▶ WRITTEN REQUEST A:
Print the part of the Coca-Cola shopper marketing article that opens with the words containing "Speaking at a" and closes with "for a beverage.".

▶ DOCUMENT EXCERPT:
CPGmatters: Occasion-Based Marketing Triggers Coca-Cola’s Solutions

May 23, 2012

Through a special arrangement, presented here for discussion is a summary of a current article from the monthly e-zine, CPGmatters.

Shopping occasions and trip missions to the grocery store took on greater meaning for Coca-Cola Co. after the beverages giant uncovered research showing that six of ten trips (57 percent) are occasion-based with shoppers looking for solutions.

Speaking at a shopper marketing conference in Chicago hosted by the Path to Purchase Institute, Andrew McMillin, vice president, shopper marketing, large stores, Coca-Cola, said the goal is to "unlock that occasion" along the path to purchase or at the point of purchase (POP). For Coca-Cola, the good thing is that any occasion with people coming together is an opportunity for a beverage.

Jeff Fechalos, director of shopper insights, Coca-Cola, said grocery shopping is all about meal consumption. Understanding how people are consuming food and pairing it with a beverage is key.

"If we can put those two together — trip mission and consumption occasion — that’s very powerful," he said, adding that understanding how shoppers move through the store can help Coke offer products grouped into relevant solutions at key engagement points along the path to purchase.

According to Mr. Fechalos, Coke has three different ways of looking at how people shop in the grocery store: trip mission; where they shop in the store (that varies by mission); and how people move through the store. By putting all these things together, marketers can build a complete picture of how someone is acting in the store — what they are doing and what their needs are.

▶ WRITTEN REQUEST B:
Output the part of the records that opens with the line containing "You are a computer-use agent." and closes with the line containing "click(x=936, y=186)", both lines included.

[Text and element pointing records]
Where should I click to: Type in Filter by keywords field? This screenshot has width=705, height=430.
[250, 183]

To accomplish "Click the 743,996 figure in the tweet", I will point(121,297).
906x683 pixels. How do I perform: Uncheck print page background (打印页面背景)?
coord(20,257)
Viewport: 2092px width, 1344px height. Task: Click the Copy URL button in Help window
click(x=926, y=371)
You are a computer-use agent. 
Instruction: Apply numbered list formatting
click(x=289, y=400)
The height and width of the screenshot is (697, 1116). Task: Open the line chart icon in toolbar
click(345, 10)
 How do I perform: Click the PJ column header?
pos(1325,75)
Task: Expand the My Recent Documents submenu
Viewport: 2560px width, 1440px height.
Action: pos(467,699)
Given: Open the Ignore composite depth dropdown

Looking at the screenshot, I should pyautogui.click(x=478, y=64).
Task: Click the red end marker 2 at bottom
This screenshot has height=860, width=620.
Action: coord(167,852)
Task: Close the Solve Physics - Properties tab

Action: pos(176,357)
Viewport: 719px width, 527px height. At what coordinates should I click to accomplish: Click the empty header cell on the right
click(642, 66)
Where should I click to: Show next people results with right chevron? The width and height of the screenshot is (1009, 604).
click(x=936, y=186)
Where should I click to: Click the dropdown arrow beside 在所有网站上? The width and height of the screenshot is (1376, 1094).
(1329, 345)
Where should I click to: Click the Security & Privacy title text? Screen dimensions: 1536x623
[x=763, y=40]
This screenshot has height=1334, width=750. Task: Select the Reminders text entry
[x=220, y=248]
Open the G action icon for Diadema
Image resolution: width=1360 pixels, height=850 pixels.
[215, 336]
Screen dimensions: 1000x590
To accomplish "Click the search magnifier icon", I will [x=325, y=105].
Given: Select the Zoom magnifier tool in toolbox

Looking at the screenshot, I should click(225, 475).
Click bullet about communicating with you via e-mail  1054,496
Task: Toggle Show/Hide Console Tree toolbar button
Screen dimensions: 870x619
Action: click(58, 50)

▶ TASK OUTPUT A:
Speaking at a shopper marketing conference in Chicago hosted by the Path to Purchase Institute, Andrew McMillin, vice president, shopper marketing, large stores, Coca-Cola, said the goal is to "unlock that occasion" along the path to purchase or at the point of purchase (POP). For Coca-Cola, the good thing is that any occasion with people coming together is an opportunity for a beverage.

▶ TASK OUTPUT B:
You are a computer-use agent. 
Instruction: Apply numbered list formatting
click(x=289, y=400)
The height and width of the screenshot is (697, 1116). Task: Open the line chart icon in toolbar
click(345, 10)
 How do I perform: Click the PJ column header?
pos(1325,75)
Task: Expand the My Recent Documents submenu
Viewport: 2560px width, 1440px height.
Action: pos(467,699)
Given: Open the Ignore composite depth dropdown

Looking at the screenshot, I should pyautogui.click(x=478, y=64).
Task: Click the red end marker 2 at bottom
This screenshot has height=860, width=620.
Action: coord(167,852)
Task: Close the Solve Physics - Properties tab

Action: pos(176,357)
Viewport: 719px width, 527px height. At what coordinates should I click to accomplish: Click the empty header cell on the right
click(642, 66)
Where should I click to: Show next people results with right chevron? The width and height of the screenshot is (1009, 604).
click(x=936, y=186)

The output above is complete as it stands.